А уж был июль сорок пятого – два с половиной месяца прошло со дня победы над Германией; неизвестность относительно дальнейшей судьбы не могла не беспокоить Антона, так как близилась осень, то есть подходило время начала нового учебного года. И поскольку его решение ехать домой, чтобы, наконец, учиться, начиная с шестого класса, было твердым, неизменным да за него хлопотали старший лейтенант Шаташинский, парторг, и майор Рисс, начальник третьего отдела, – было решено демобилизовать его вместе с объявленным советским правительством первой очередью демобилизуемых воинов старших возрастов.
Почему-то в последние два дня, накануне его отбытия, как бывает порой, закружилась самая настоящая карусель с его сборами, печатанием нужных справок, обходным листком, отчетом об обмундировании, получением пайка и т.п.; ему было как-никак грустно расставаться со всеми, кто любил его, видел в нем сына, товарища; но все, завидуя ему и любовно напутствуя, давали напоследок всевозможные житейские и практические советы.

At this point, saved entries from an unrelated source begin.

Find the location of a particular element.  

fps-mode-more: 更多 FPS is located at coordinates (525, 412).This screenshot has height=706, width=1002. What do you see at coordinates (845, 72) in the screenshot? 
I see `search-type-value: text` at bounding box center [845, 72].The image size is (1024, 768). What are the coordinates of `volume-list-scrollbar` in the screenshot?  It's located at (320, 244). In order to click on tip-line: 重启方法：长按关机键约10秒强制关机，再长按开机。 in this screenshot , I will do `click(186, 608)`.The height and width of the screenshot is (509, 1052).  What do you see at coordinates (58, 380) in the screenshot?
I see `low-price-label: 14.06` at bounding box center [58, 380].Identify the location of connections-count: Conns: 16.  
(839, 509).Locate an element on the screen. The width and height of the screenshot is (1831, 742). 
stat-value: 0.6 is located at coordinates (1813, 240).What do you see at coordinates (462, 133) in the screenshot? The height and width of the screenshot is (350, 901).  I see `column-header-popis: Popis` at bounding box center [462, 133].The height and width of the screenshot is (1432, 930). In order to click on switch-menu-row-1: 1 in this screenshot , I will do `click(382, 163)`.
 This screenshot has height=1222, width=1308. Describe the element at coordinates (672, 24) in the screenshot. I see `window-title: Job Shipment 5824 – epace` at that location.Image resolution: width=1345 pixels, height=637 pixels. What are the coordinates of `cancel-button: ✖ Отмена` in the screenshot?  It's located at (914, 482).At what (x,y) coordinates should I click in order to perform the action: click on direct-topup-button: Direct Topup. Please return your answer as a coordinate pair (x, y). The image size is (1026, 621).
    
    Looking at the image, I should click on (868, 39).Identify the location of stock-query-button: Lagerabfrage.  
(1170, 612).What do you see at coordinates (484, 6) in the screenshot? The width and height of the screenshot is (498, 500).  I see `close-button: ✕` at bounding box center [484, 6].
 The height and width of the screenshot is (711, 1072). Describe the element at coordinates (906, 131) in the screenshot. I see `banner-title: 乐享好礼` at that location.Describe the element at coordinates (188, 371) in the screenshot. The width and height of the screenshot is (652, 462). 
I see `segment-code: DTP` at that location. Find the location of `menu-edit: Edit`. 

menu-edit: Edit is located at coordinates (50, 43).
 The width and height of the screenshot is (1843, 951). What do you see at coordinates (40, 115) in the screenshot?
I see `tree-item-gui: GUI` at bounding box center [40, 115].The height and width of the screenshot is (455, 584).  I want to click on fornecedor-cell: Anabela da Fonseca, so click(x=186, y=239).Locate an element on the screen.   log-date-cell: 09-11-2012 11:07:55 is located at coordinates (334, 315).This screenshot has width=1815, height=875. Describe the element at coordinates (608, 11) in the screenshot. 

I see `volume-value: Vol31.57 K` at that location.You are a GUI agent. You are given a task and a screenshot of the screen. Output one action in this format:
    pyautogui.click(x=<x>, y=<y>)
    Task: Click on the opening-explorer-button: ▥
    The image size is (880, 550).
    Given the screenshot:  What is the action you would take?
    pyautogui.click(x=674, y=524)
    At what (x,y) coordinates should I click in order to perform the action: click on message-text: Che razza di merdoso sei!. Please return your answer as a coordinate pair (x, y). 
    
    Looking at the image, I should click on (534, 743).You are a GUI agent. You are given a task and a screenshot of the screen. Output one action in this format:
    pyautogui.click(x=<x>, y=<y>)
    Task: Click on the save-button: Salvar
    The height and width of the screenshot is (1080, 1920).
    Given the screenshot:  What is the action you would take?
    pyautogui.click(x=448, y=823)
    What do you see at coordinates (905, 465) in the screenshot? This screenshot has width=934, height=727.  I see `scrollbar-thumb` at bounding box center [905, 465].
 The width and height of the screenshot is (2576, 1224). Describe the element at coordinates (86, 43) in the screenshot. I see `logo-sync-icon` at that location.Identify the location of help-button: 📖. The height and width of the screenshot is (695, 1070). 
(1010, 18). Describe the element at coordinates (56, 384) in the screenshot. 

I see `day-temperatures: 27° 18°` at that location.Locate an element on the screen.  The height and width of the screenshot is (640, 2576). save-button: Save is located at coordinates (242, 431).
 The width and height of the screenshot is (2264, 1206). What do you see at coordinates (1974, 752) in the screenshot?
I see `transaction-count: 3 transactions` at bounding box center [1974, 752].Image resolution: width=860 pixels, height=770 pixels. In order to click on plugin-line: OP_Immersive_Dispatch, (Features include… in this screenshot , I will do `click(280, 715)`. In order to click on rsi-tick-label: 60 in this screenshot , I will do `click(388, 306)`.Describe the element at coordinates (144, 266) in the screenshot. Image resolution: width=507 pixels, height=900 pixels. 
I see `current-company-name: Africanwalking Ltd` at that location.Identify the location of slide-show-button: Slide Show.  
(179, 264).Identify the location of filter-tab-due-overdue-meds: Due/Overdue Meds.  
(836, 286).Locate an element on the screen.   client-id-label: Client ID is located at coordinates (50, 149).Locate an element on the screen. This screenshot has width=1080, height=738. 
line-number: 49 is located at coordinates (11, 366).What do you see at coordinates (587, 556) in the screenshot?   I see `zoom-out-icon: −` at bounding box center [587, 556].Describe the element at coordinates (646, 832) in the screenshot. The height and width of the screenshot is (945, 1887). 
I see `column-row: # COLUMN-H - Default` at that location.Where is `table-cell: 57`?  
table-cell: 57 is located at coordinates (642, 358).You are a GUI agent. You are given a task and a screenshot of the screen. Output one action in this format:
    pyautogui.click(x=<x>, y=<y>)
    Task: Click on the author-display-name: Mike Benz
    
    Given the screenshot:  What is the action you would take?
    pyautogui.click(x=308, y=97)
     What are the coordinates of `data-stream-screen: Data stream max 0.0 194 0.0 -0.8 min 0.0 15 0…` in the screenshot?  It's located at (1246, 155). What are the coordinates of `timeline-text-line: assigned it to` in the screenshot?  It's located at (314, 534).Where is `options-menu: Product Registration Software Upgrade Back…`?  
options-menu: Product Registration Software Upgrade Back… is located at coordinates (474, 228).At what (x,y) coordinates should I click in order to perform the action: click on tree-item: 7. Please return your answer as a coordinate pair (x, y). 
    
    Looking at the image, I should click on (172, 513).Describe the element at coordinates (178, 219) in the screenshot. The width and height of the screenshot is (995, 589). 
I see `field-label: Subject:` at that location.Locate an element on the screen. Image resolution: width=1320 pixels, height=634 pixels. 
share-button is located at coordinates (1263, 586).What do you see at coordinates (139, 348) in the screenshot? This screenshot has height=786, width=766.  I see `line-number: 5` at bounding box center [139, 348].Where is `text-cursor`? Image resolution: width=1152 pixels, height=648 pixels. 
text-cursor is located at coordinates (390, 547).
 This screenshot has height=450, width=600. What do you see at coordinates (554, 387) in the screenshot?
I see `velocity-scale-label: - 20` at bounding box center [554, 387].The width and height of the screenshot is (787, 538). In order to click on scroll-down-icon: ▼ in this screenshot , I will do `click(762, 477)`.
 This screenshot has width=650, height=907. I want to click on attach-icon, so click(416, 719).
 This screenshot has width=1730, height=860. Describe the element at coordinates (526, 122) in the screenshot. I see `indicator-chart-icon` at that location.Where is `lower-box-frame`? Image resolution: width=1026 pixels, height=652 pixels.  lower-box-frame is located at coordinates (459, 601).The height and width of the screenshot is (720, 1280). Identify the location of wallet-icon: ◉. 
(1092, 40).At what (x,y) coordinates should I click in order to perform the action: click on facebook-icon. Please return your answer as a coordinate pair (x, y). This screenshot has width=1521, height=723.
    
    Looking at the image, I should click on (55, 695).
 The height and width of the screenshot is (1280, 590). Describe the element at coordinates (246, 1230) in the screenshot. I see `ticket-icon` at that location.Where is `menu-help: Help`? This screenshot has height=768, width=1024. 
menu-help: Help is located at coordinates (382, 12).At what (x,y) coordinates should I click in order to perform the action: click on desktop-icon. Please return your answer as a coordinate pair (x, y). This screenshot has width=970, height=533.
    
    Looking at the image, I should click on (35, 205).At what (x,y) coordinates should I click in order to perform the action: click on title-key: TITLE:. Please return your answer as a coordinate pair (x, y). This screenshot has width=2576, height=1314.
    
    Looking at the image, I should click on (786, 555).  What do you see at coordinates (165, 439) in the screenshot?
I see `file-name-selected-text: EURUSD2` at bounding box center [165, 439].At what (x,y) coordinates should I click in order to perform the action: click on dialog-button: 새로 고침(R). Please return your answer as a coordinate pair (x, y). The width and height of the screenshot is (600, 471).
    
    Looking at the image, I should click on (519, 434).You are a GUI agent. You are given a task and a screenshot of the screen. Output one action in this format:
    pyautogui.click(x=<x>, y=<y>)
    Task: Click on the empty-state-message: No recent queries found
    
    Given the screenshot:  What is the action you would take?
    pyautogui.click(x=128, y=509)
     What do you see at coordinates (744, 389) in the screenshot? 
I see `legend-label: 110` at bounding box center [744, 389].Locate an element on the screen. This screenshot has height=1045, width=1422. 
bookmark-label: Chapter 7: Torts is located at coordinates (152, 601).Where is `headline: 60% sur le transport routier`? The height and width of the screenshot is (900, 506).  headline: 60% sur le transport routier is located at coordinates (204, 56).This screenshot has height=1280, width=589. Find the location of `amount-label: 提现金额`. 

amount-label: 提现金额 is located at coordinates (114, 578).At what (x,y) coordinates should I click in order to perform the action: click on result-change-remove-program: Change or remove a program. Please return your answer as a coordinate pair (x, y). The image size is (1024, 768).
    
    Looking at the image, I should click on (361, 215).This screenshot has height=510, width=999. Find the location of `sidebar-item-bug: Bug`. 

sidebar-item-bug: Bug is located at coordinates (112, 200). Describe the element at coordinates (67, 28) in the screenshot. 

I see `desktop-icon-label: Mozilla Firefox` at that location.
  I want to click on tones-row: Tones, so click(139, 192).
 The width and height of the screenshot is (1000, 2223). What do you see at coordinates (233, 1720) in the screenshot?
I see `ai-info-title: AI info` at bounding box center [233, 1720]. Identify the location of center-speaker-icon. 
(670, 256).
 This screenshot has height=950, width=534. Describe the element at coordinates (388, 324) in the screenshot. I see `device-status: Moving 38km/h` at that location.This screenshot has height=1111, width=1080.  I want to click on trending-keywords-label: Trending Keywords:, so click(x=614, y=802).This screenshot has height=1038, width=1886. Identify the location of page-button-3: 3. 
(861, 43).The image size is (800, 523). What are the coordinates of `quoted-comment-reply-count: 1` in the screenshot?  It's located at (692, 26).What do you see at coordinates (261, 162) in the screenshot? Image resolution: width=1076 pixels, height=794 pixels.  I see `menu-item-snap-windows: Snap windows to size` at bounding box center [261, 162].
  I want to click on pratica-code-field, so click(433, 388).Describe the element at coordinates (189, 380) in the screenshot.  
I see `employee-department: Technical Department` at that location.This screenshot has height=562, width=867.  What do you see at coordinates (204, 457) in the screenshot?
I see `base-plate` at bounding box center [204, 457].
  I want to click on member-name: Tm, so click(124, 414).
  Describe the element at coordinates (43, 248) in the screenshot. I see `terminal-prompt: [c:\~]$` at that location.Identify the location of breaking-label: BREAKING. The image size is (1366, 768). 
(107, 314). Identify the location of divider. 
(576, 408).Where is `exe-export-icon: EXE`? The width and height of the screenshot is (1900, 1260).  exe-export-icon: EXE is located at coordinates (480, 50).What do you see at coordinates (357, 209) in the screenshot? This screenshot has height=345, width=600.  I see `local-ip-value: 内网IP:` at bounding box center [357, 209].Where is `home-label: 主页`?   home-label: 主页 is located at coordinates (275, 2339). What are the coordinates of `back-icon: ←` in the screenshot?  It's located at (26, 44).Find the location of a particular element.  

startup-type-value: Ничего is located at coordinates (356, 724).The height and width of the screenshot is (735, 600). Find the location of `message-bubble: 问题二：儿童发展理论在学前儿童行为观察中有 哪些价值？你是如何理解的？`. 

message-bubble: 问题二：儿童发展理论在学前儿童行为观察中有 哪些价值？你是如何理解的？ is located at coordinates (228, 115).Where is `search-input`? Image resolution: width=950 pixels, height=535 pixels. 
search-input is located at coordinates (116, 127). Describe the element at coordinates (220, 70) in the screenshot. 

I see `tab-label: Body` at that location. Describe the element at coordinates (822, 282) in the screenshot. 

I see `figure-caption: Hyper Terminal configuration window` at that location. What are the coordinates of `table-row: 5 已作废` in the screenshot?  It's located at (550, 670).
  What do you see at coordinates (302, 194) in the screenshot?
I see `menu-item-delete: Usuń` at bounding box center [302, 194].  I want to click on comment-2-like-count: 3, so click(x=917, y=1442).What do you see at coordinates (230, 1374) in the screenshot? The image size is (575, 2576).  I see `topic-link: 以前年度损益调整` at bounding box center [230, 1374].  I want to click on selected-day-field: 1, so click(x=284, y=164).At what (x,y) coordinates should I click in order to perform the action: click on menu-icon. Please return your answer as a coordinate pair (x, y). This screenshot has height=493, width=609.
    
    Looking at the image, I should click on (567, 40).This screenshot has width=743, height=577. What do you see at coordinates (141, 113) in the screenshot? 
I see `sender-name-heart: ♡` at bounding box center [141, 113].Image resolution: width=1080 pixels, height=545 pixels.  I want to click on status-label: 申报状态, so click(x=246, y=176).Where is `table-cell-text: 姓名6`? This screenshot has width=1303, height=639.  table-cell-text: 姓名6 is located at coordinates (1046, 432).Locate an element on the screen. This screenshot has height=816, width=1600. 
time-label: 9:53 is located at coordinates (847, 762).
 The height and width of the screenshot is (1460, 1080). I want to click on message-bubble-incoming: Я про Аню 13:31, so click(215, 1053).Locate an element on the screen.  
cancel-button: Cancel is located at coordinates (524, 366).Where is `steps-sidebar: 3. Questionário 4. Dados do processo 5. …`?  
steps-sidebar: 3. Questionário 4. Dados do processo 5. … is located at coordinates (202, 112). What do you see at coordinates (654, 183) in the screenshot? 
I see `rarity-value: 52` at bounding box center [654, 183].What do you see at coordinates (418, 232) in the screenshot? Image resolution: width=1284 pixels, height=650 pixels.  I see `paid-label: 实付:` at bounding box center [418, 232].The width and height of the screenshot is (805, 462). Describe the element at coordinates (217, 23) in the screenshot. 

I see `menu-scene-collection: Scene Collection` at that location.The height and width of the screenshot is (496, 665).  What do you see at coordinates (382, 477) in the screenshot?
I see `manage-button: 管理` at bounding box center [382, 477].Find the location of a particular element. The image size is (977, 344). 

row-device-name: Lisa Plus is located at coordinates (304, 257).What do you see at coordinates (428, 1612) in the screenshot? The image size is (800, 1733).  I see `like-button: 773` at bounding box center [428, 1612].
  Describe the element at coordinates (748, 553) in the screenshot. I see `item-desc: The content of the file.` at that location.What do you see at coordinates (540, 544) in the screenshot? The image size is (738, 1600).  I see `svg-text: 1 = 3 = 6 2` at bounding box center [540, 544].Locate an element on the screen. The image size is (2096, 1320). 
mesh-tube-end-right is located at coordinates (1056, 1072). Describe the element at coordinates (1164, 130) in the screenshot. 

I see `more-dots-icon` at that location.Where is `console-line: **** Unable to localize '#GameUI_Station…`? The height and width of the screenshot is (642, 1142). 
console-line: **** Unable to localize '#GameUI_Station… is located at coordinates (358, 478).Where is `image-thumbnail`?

Заглядывали в самые глаза, будто удостоверяясь лучше, что это именно он:
– Ну, чуб-то у тебя!.. Подстричься вроде бы не мешало, а?
Обнаруживали:
– А ты маленько вырос, брат! Заметно…
Шаташинский, знанию которого Антон очень доверял, внушал ему (и солдат-художник Тамонов подтвердил), что для того, чтобы получить образование художника, нужно непременно попасть в Москву. Там – отделы народного образования. Они могут направить именно в специальную для этого школу. А сержант Коржев не преминул добавить, что только не нужно там ротозействовать. И знающе присовокупил к месту поговорку:
– Помни: Москва слезам не верит.
Улыбнулся Антон тому. Уже слышал это выражение расхожее.
Как-то сложится все дальше? Что греха таить: ему было как-то боязно, но и радостно.